● **Aufgabe**: Schreibe den Textauszug über eingebildete, wahnhafte Liebe im gleichen Ton weiter, beginnend nach seinem letzten Satz.

Die Antwort ist einfach. Diese Betroffenen glauben, weil sie Opfer einer irrtümlichen Interpretation ihrer eigenen Realität sind. Ihre verzerrte Wahrnehmung der Realität ist die Folge des Wahns.
„Und mehr noch als für das Vergnügen und den Wahn, liebe ich dich für die Qualen und Zweifel.“
Xavier Villaurrutia
Fiktive Liebesgeschichten
Wenn du in die Fußstapfen einer betroffenen Person trittst, kannst du die Störung wahrscheinlich ein wenig besser verstehen. Wie oft hast du jemanden gemocht und seine Zeichen fehlinterpretiert? Vielleicht hast du ein Lächeln oder ein nettes Wort als ein Zeichen erwiderter Gefühle wahrgenommen. Doch bald hast du erkannt, dass du damit nicht richtig gelegen hast.

● **Rohdaten**:
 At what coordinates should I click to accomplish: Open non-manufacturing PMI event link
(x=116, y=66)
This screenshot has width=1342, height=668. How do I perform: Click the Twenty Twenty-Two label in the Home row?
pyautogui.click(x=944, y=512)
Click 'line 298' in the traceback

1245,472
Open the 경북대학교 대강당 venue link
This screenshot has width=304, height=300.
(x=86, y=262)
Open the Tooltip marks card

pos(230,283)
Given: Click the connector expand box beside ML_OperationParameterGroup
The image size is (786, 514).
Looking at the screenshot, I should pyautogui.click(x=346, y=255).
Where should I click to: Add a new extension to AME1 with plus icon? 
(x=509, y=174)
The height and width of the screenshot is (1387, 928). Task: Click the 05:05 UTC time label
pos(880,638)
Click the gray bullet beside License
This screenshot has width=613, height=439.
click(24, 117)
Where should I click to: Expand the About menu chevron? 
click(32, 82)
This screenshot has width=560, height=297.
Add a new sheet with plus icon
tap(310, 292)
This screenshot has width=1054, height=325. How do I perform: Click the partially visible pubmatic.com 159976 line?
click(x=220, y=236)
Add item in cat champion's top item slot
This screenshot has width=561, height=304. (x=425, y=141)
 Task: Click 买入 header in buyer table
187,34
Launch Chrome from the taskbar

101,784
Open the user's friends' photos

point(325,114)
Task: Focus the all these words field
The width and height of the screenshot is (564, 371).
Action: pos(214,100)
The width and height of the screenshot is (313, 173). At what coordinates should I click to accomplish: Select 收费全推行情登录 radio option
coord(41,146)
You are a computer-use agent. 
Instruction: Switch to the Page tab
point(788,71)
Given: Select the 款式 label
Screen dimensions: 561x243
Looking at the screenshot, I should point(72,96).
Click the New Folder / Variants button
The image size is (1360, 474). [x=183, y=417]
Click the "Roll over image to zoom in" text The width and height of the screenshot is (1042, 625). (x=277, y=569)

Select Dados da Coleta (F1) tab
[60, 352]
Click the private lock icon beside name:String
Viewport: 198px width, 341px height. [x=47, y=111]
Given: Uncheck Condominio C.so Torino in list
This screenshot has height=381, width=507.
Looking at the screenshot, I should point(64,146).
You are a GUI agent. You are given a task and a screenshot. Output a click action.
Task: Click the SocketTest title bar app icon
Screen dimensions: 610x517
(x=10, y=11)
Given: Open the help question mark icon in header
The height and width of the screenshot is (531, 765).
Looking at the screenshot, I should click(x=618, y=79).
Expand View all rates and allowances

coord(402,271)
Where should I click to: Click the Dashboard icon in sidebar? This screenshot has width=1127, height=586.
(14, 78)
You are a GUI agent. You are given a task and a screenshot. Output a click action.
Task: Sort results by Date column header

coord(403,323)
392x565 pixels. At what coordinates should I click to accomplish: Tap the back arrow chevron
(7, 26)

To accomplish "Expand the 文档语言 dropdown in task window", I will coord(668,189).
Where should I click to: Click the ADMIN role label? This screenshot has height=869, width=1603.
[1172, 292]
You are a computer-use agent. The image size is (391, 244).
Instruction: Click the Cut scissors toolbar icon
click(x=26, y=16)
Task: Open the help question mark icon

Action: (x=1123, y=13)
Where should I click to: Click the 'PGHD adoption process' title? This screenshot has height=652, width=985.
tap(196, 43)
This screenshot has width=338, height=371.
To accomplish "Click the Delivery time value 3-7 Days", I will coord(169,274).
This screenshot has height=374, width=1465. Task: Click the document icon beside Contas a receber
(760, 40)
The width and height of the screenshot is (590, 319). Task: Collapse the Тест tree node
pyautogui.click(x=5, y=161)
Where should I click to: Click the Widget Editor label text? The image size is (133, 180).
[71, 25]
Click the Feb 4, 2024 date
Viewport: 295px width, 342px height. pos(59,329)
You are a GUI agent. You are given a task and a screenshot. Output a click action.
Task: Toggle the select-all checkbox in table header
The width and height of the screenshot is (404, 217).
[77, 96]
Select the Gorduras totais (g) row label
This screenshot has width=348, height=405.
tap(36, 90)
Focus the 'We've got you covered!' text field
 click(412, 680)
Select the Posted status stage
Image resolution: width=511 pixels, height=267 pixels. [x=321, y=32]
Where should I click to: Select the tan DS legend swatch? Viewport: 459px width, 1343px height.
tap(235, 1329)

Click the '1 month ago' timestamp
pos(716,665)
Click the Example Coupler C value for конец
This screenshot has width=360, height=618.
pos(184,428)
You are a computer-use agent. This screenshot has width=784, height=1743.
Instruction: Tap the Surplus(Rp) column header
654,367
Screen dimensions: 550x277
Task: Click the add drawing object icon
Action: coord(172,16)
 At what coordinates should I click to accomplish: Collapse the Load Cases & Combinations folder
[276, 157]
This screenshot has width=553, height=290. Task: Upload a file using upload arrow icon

● **Erwartete Antwort**:
Menschen, die an Erotomanie leiden, erleben etwas Ähnliches. Nur dass sie eine Liebesgeschichte fortführen, die nie begonnen hat. Ebenso dreht sich ihre wahnhafte Vorstellung um eine idealisierte Liebesbeziehung. In manchen Fällen bezeichnen sie diese Beziehung zu ihrem vermeintlichen Partner gar als spirituelle Bindung.
Demzufolge wird die Erotomanie basierend auf den Gesten der anderen Person, die eigentlich etwas ganz anderes bezwecken sollen, gefestigt. Die betroffene Person interpretiert einen flüchtigen Blick, eine einfache Begrüßung oder ein Lächeln als Symbole der Liebe. Und sie wird immer mehr solcher Anzeichen wahrnehmen, weil sie nach ihnen sucht.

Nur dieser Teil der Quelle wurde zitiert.